INFORMATION SUPPLIED:
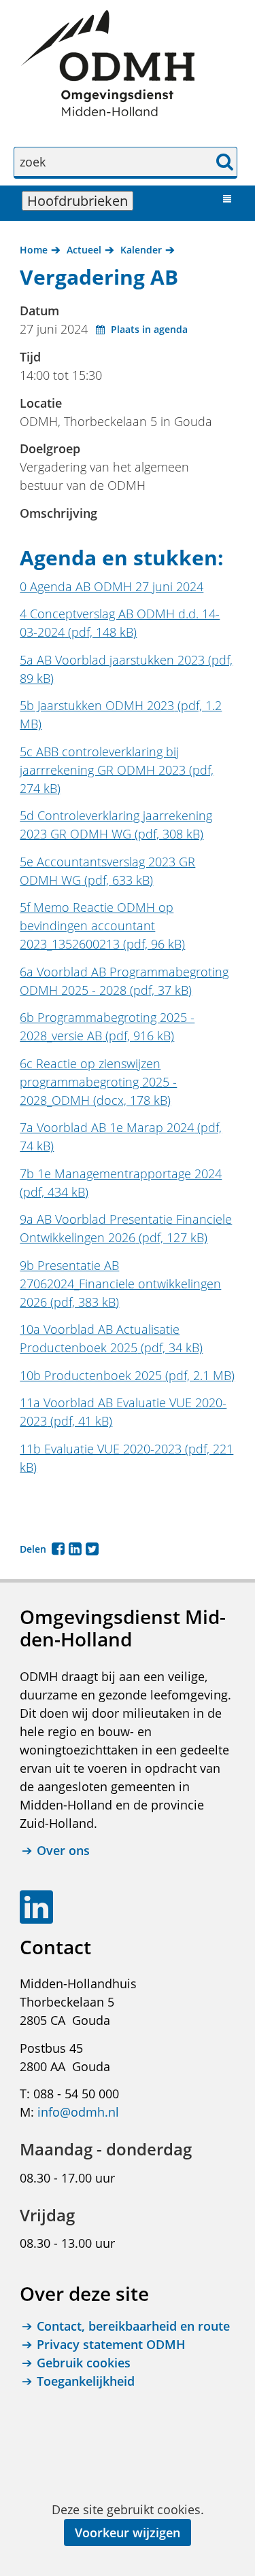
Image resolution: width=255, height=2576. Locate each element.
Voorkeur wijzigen (127, 2532)
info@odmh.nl (78, 2112)
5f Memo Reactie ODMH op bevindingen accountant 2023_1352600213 (102, 925)
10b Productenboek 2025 (127, 1375)
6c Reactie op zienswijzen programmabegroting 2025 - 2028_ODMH (98, 1081)
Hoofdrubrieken (80, 201)
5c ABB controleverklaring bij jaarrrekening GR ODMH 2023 (117, 769)
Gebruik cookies (84, 2362)
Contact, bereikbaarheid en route (133, 2326)
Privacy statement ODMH (111, 2344)
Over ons (63, 1850)
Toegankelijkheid (86, 2381)
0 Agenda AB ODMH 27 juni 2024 (111, 586)
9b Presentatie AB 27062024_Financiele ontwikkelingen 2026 (120, 1283)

WORK INSTRUCTIONS: Start at the first line of the records and write out everything up to and including the line containing "10b Productenboek 2025 (127, 1375)". No pictures.

REPLY TO THE TASK:
Image resolution: width=255, height=2576. Locate each element.
Voorkeur wijzigen (127, 2532)
info@odmh.nl (78, 2112)
5f Memo Reactie ODMH op bevindingen accountant 2023_1352600213 (102, 925)
10b Productenboek 2025 (127, 1375)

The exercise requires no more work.